** Directive **
Reproduce, word for word, the part of the listing below that starts with the line containing "Viewport: 1200px width, 750px height." and ends with the line containing "will [461, 153].", including both of those lines.

** Listed entries **
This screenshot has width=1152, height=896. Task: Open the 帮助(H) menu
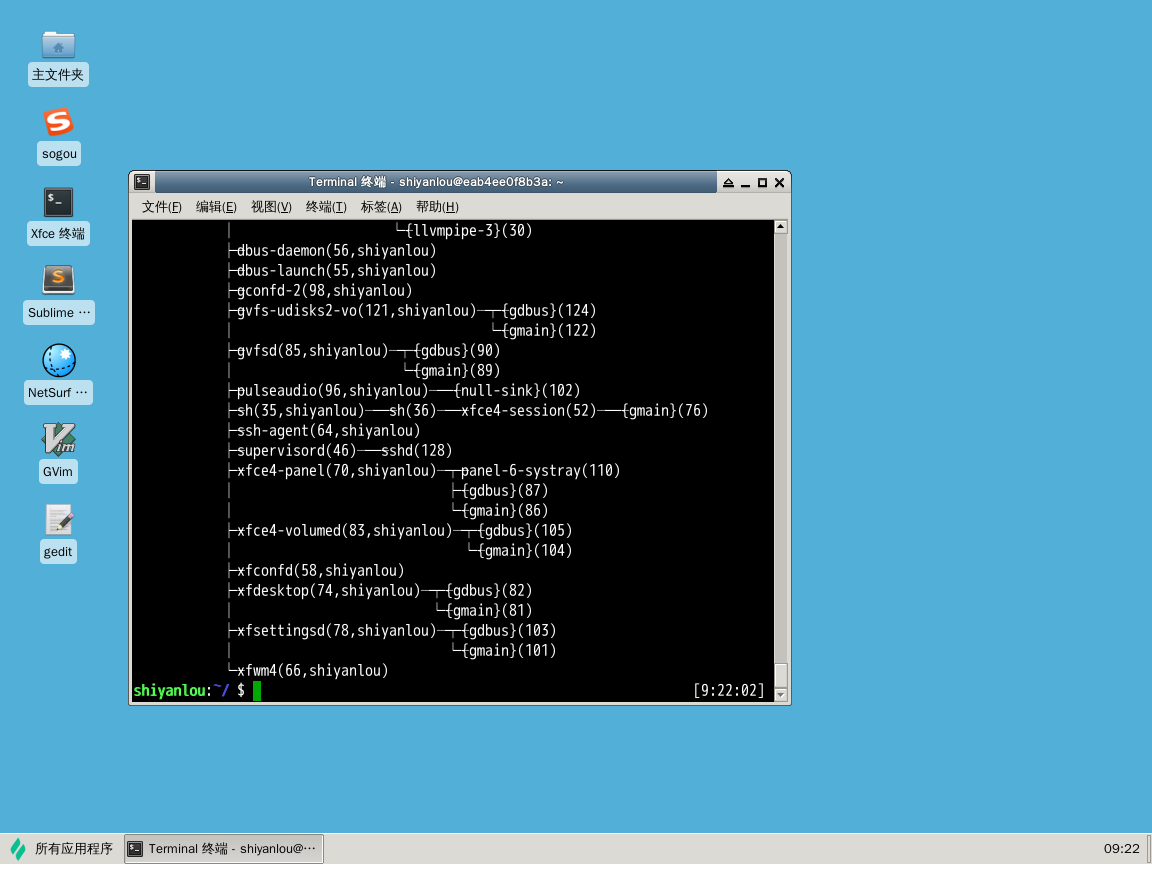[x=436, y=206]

---

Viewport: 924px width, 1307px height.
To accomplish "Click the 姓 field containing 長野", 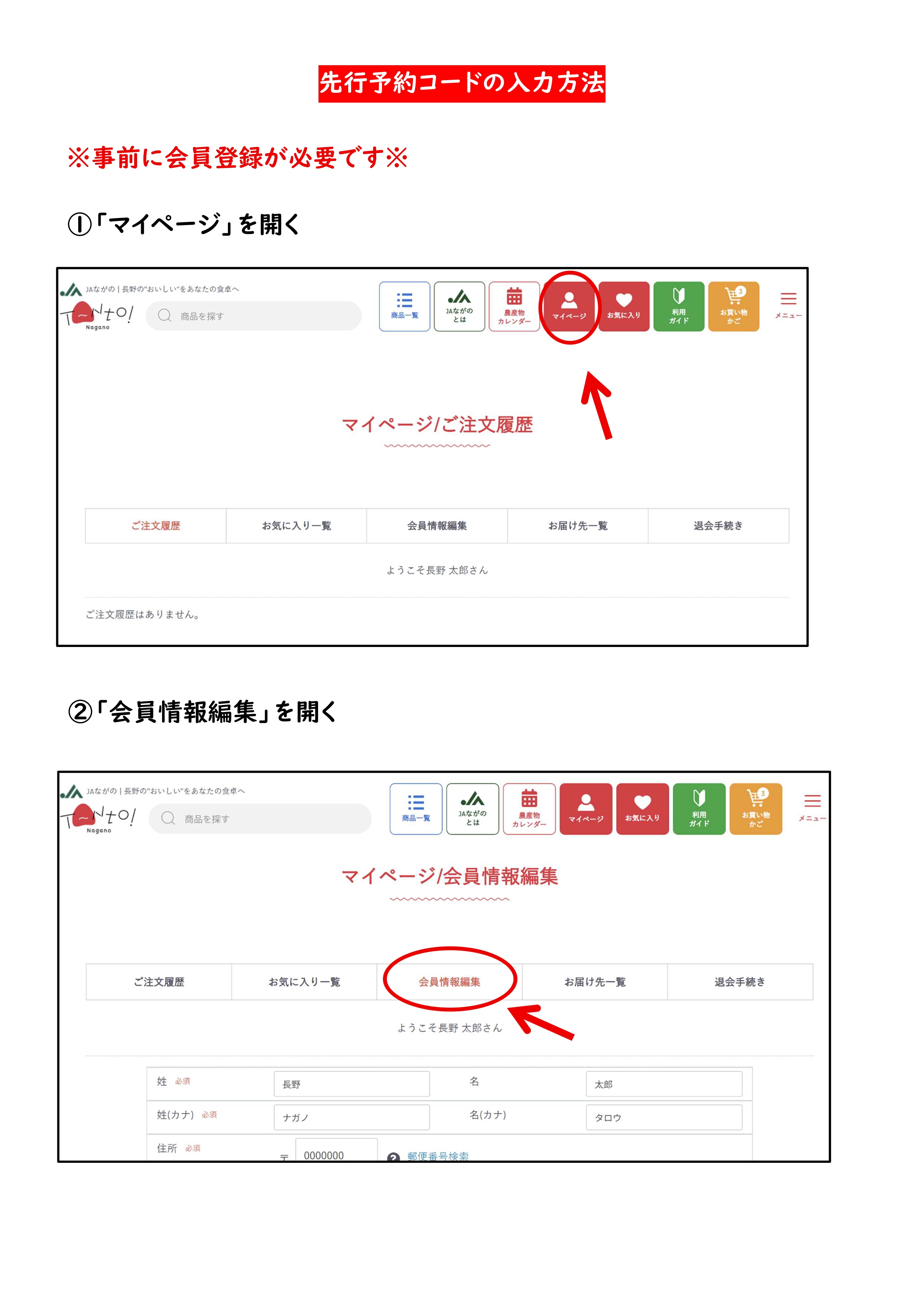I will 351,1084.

---

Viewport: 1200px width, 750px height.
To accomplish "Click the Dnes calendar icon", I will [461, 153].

** Exercise output **
Viewport: 1200px width, 750px height.
To accomplish "Click the Dnes calendar icon", I will [461, 153].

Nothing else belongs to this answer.